■ THINGS TO DO ■
1 > How would you translate this sentence from the passage on detecting moisture in landfill soil into Spanish: "Many such landfills contain chemical waste, low-level radioactive waste and/or mixed waste."?
2 > Can you copy, word for word, the part of the passage on detecting moisture in landfill soil that runs from "A need remains, therefore, for" to "flow in situ."?

■ EXCERPT TO READ ■
↓↓↓

1. Field of the Invention
This invention pertains generally to moisture detection in soil, and more specifically to a method and apparatus using principles of thermal conductance to detect intrusion of moisture into soil and landfills containing toxic and/or radioactive waste.
2. Description of the Related Art
Thousands of landfills exist across the U.S. which are operated by both government and private entities. Many such landfills contain chemical waste, low-level radioactive waste and/or mixed waste. Moisture intrusion into the soil comprising such landfills represents a problem in that wastes can be destabilized or even mobilized resulting in inadequate containment. Moisture, from precipitation (rain and snow, for example), or from overland runoff can mobilize waste resulting in contamination of ground water sources thereby creating a health hazard. Therefore, effective and economical monitoring of the presence and movement of moisture in landfills is often critical to environmental safety and remediation programs.
Various containment methods including using barrier covers, liners and in-situ grouting have been proposed and used in many government and private remediation sites. Additionally, though, long term (10""s of years) and short term (0 to 5 years) monitoring is required to address concerns of stakeholders as well as to satisfy regulatory requirements. Fundamental to many containment approaches is the need for a clear understanding of how fluids move through, accumulate in, and leave soils (or subsurface wastes and containment structures).
A need remains, therefore, for a reliable sensor system that can detect in situ the intrusion of moisture in soil wherein hazardous and/or radioactive waste is stored. The present invention aids in this understanding by providing a method and apparatus for monitoring fluid flow in situ.
It is an object of the present invention to provide a sensing system and method that detects moisture intrusion in soil using a simple apparatus operating in situ in soil containing wastes of concern.
It is another object of the present invention to provide a sensing system and method that infers the presence of moisture based on temperature differences detectable using a distributed temperature sensing element.
It is yet another object of the invention to rely on different thermal conductances of dry soil, slightly moist soil and saturated soil to detect presence and location of moisture in soil.

↑↑↑

■ INFORMATION SUPPLIED ■
↓↓↓

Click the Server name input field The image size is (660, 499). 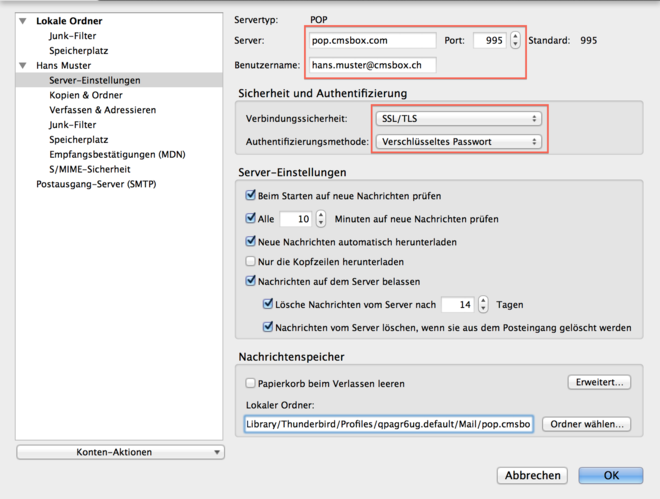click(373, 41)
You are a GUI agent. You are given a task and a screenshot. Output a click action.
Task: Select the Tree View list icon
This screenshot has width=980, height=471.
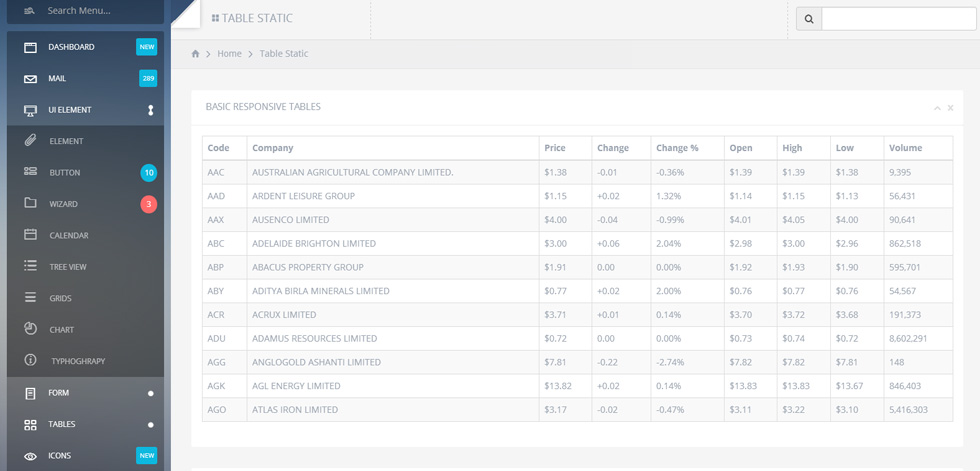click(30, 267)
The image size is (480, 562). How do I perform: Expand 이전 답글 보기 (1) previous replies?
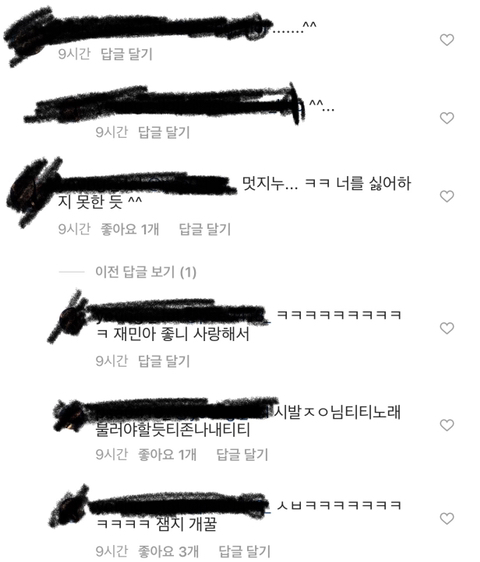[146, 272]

↑↑↑

■ PER-TASK OUTPUTS ■
1 > Muchos de estos vertederos contienen residuos químicos, residuos radiactivos de baja actividad y/o residuos mixtos.

2 >
A need remains, therefore, for a reliable sensor system that can detect in situ the intrusion of moisture in soil wherein hazardous and/or radioactive waste is stored. The present invention aids in this understanding by providing a method and apparatus for monitoring fluid flow in situ.